Kevin Rudd got away with an appalling threat of blackmail because his political opponents and most of the commentariat found it so distasteful, so contemptible, they were unwilling to repeat it-until after a letter, not from the Prime Minister, but the Treasurer, ‘clarified' matters.
And then the retail politics operations got back into full swing. The news emerged as all eyes were on the passage of the stimulus plan that the government had asked the House of Representatives Economics Committee to inquire into emissions trading.
The committee was asked if it would investigate if an emissions trading scheme is really the best way of tackling climate change and report back in the second half of this year. Not that it meant the government's ETS timetable will change, Wayne Swan's and Penny Wong's spinners said.
That, of course, was arrant nonsense. According to the draft timetable legislation will be introduced into parliament in May; will be passed in June and the Carbon Pollution Reduction Scheme will begin operating on July 1, 2010.
It all looked like fine-tuning of the retail operation, that Kevin Rudd knew he cannot portray his competitor Malcolm Turnbull as an economic zealot while he can be painted as a zealot on climate change.
Then the reference to the committee was suddenly withdrawn. Kevin Rudd realised not even he could sell this as a line. But he needs to look at the product, too.

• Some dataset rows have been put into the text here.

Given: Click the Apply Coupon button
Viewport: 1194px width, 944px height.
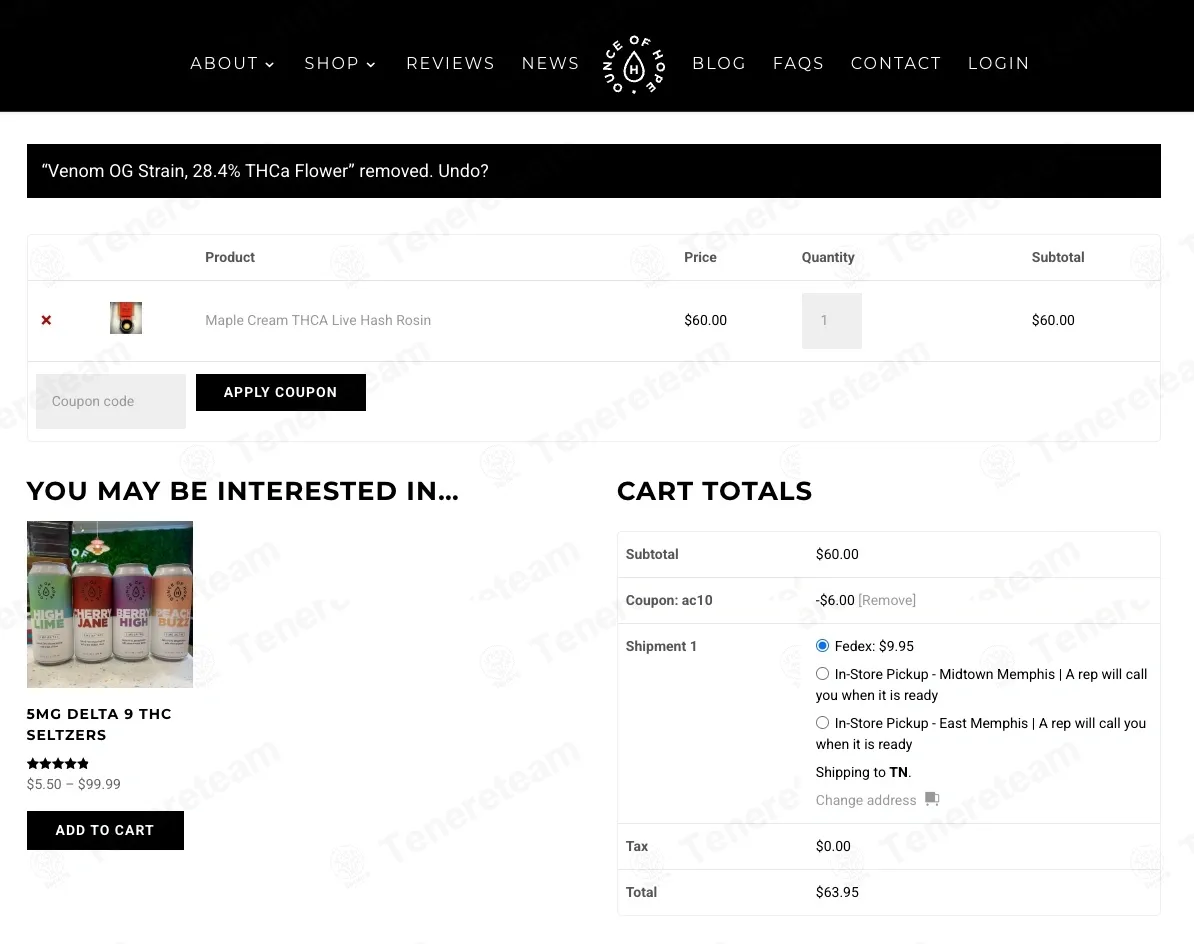Looking at the screenshot, I should tap(280, 392).
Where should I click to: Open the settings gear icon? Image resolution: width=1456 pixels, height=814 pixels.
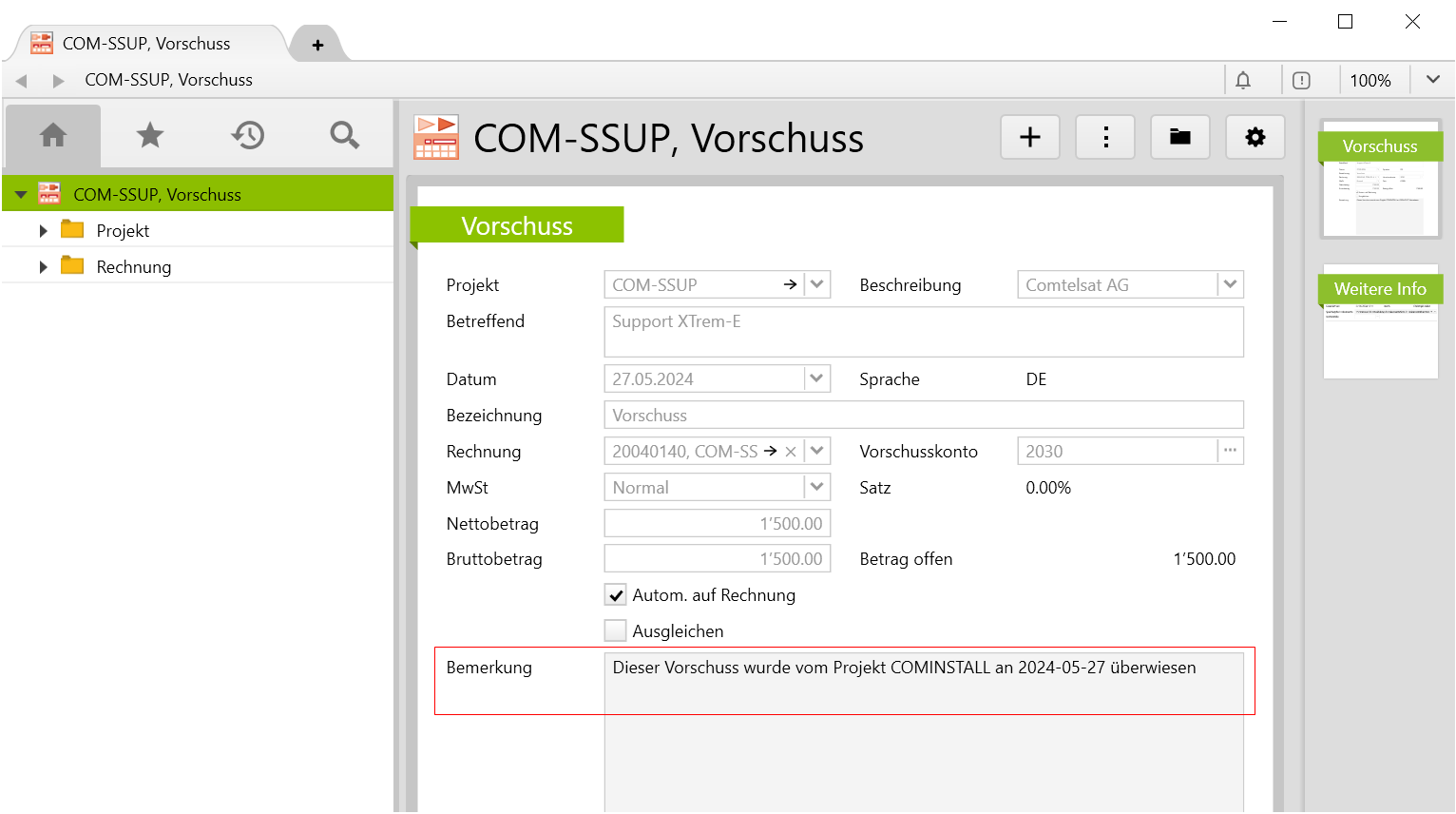click(1255, 138)
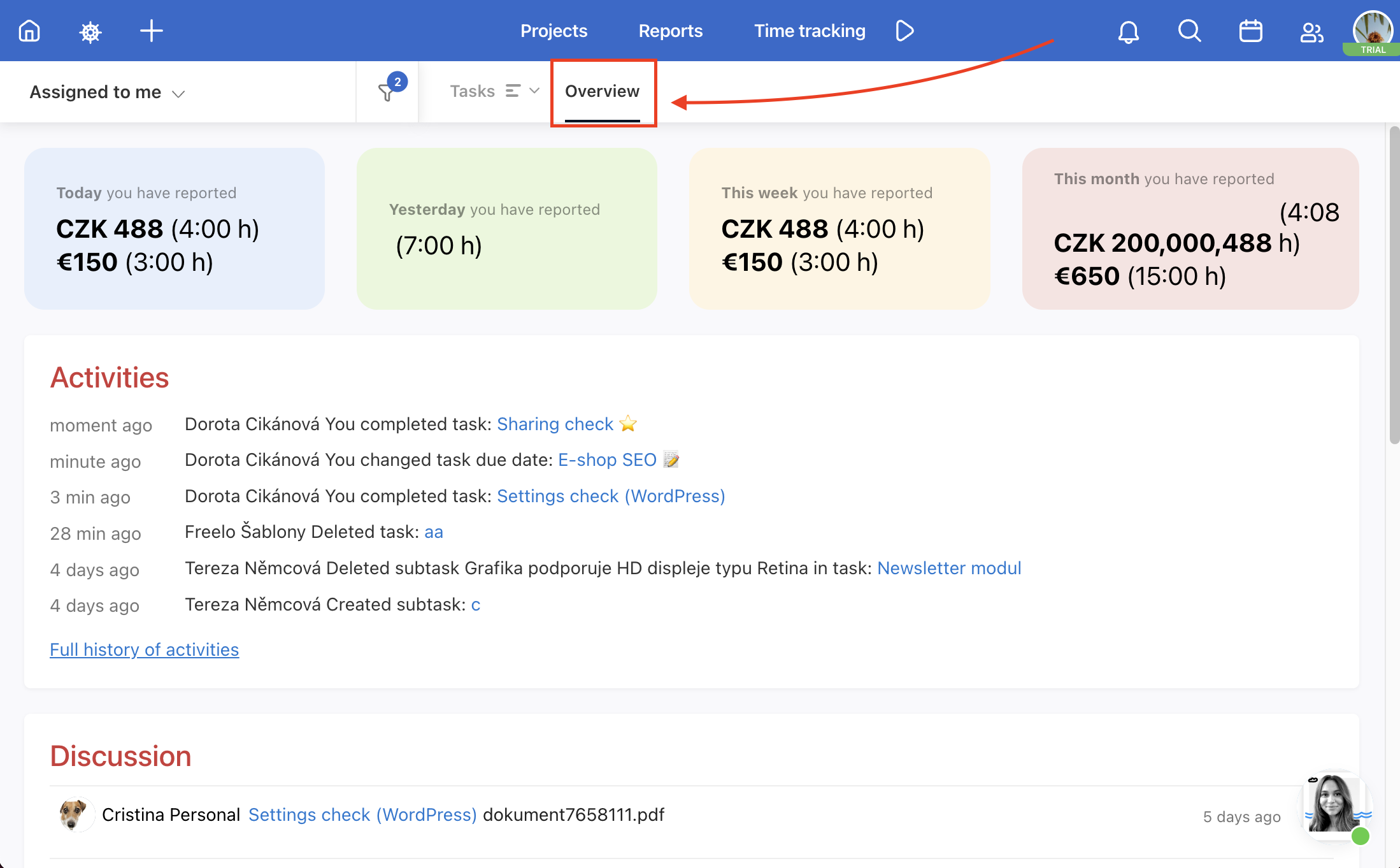Open the Settings gear icon
This screenshot has width=1400, height=868.
click(x=89, y=30)
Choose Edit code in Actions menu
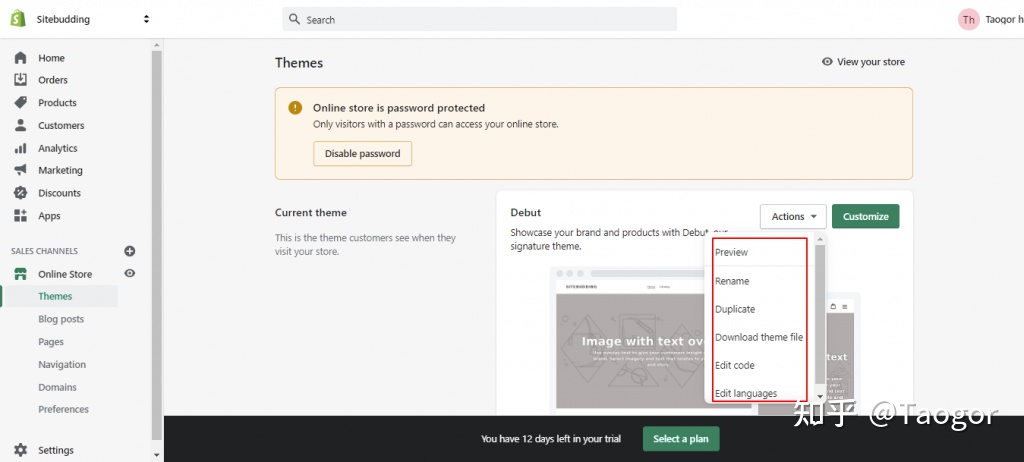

We ignore the organic apples in the supermarket because they are more expensive. Something similar is happening with emissions trading too.
The public already believes the government has the moral-and policy-high ground on environmental issues, but Kevin Rudd is concerned they will not pay the price when the product goes to market.
The master of retail politics must consider his sales pitch. There are at least 24 test markets to try it in-24 electorates stretching from Queensland's north down to Bass Strait-with a coal vote. That is almost a sixth of the House of Representatives.
Many of these electorates are marginal, and coal industry sources point out that most which fall into this category have Coalition MPs. Peter Lindsay from the Townsville based seat of Herbert is on a 0.3 per cent margin. Jason Wood from Victoria's brown coal country has a majority of just 0.6 per cent. Bob Baldwin, from the Hunter seat of Paterson holds his seat by 1.6 per cent. And so it goes.
There is speculation of an early election, even though a double dissolution trigger does not yet exist and a half Senate poll could not be held until August next year.
But that ruthless retail politician Kevin Rudd is considering his options-and his opportunities to squeeze the other brand out and dominate the market.